The interconnection of Kurtz, evil, and ivory had far-reaching
ramifications in Marlow’s tale. “Heart of Darkness,” was ostensibly a journey,
Marlow’s, to the source of evil and power up the Congo; and yet the reader
recalls mainly stagnation. Time and space were halted in that jungle outpost,
and Kurtz, that demon of energy, was ill, passive, awaiting death even as he
made plans. The scenes of his final hours were images of futility and apathy.

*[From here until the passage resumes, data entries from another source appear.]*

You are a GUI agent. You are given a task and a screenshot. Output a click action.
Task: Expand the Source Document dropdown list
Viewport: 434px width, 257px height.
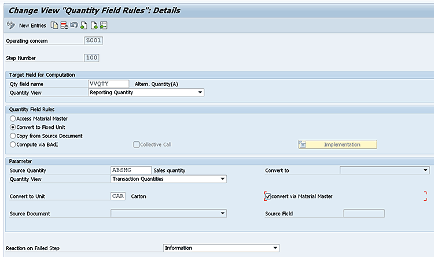point(222,214)
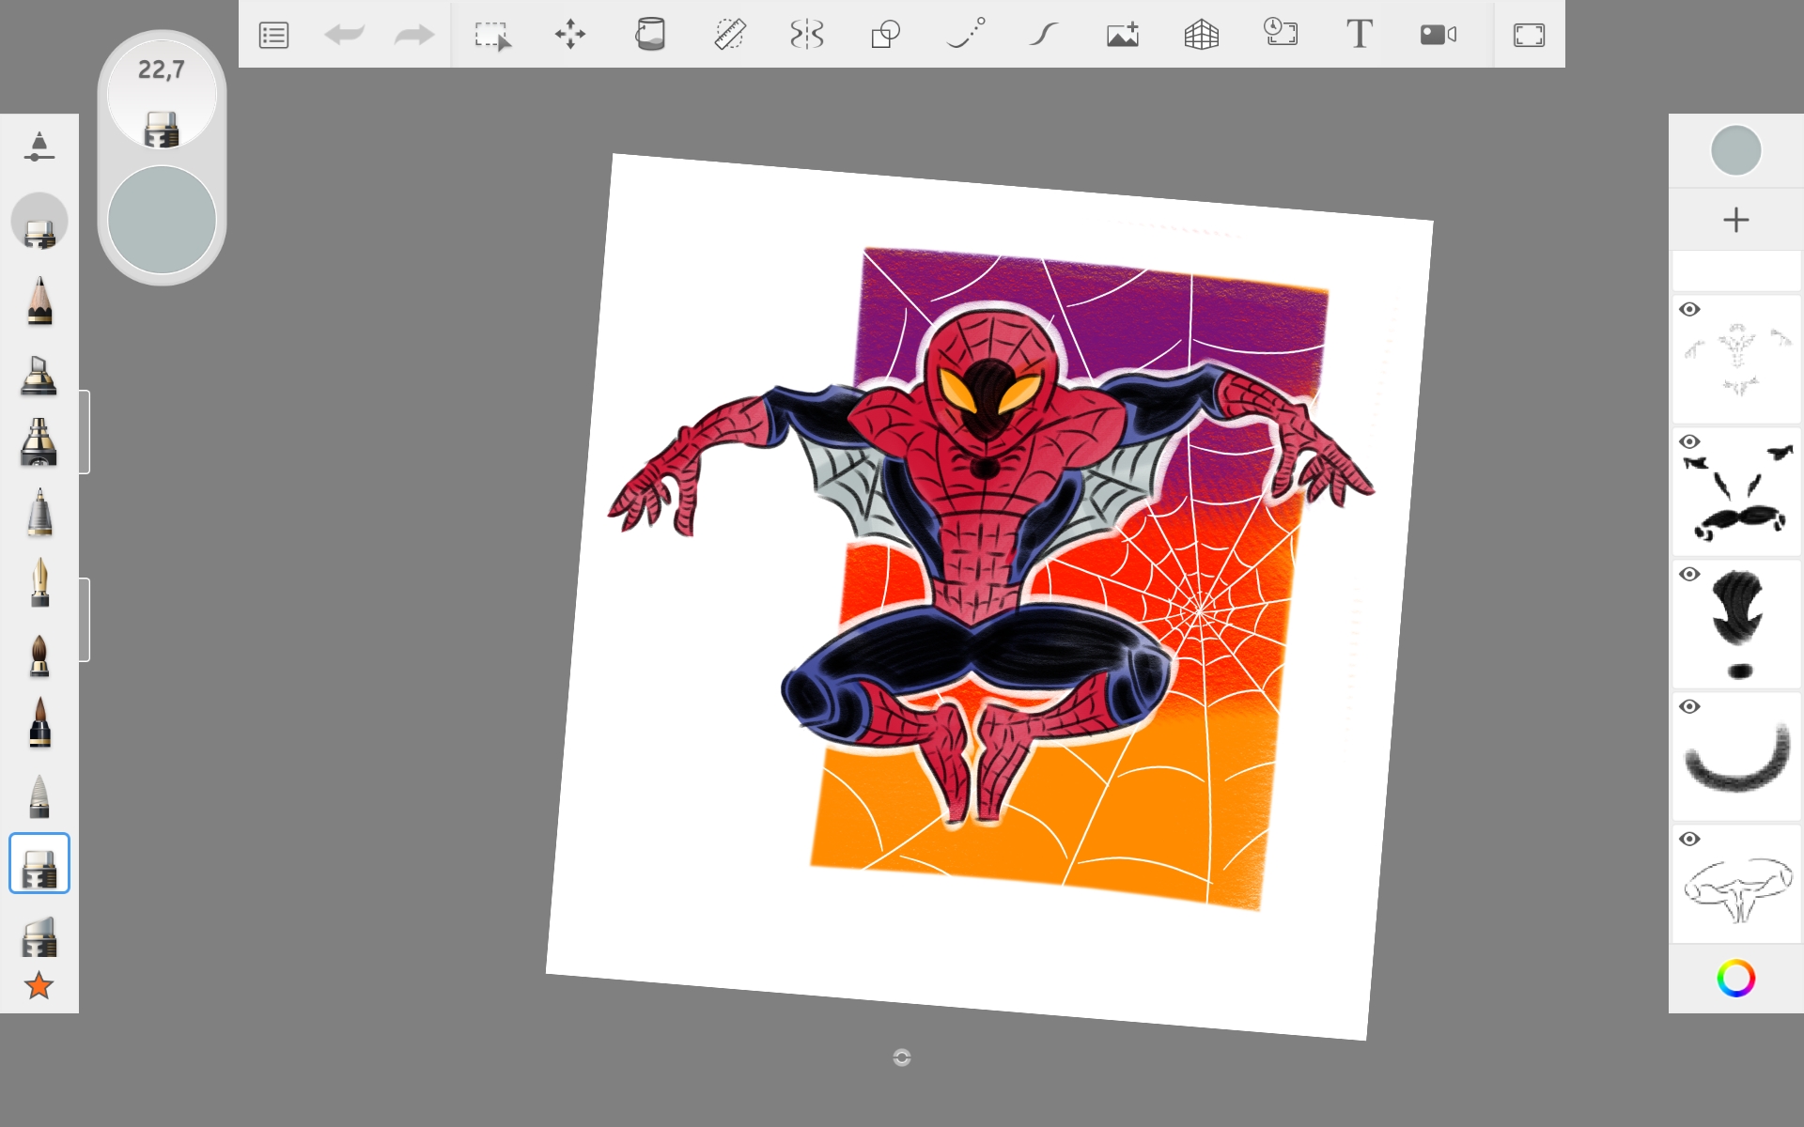Select the rectangular selection tool
Screen dimensions: 1804x1127
(491, 35)
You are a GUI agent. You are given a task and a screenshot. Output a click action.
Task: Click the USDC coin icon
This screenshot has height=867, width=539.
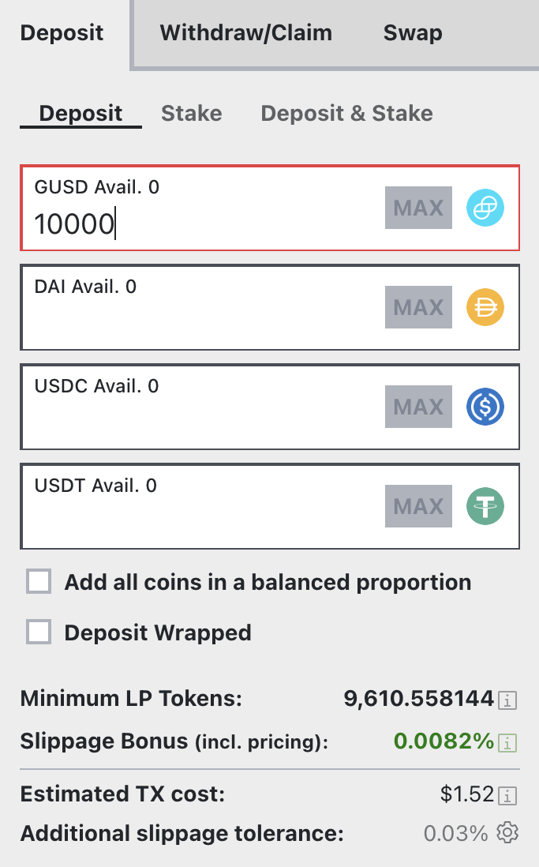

His evil impotence, the root of both his power and powerlessness, was
incorporated into both tone and theme.

Marlow’s adventure in the Congo was an experience that led not only to
philosophical conclusions but to a physical and nervous collapse. Marlow’s
health was ruined. He was profoundly shocked by the exploitation of the natives,
and the dark, primitive jungle chaos haunted his imagination. Witnessing the
evils in the jungle allowed Marlow to do what Kurtz had failed to do: he was
able to repress the evil side of his nature and force his mind into safer, moral
channels of thought. He kept his sanity by suppressing the sense of horror
which had dominated Kurtz and forced him to become evil. Marlow saw the
sickness in the whole account of the exploitation of the natives, and the
savagery he felt within himself, in the hypocrisy of men who wanted to both
improve the brutes and to exterminate them. Since everything that was necessary
to Marlow’s sanity was parallel to Kurtz’s, he could not crawl out of Kurtz’s
mind for even a second. Hence the difficulty he had in putting down the heathen
in himself intensified.

It is evident that Conrad’s “Heart of Darkness” is a story of the
recognition of, in Marlow’s case, the potential of evil corruption in himself;
in Kurtz’s case, the recognition and acknowledgement of the evil he had become.

It is a tale of the acceptance of a hidden evil side in everyone. Marlow and
Kurtz were alike in their recognition of this evil, yet they differed in the
manner with which they dealt with it. Marlow peered over the brink of the abyss
that Kurtz opened before him. Marlow judged Kurtz a moral hero for his direct
stare into the heart of darkness, and for his candid judgment of its horror. As
Marlow found himself looking into the abyss, he was able to turn back, and
reject his own potential to become what Kurtz had become.

As he judge Kurtz’s proclamation of; horror to be a kind of “affirmation,”
a “sort of belief” expressed with a terrible candor and “vibrating” with a “note
of revolt,” so we might judge Marlow’s expression of his indignation and
contempt to be a kind of moral heroism.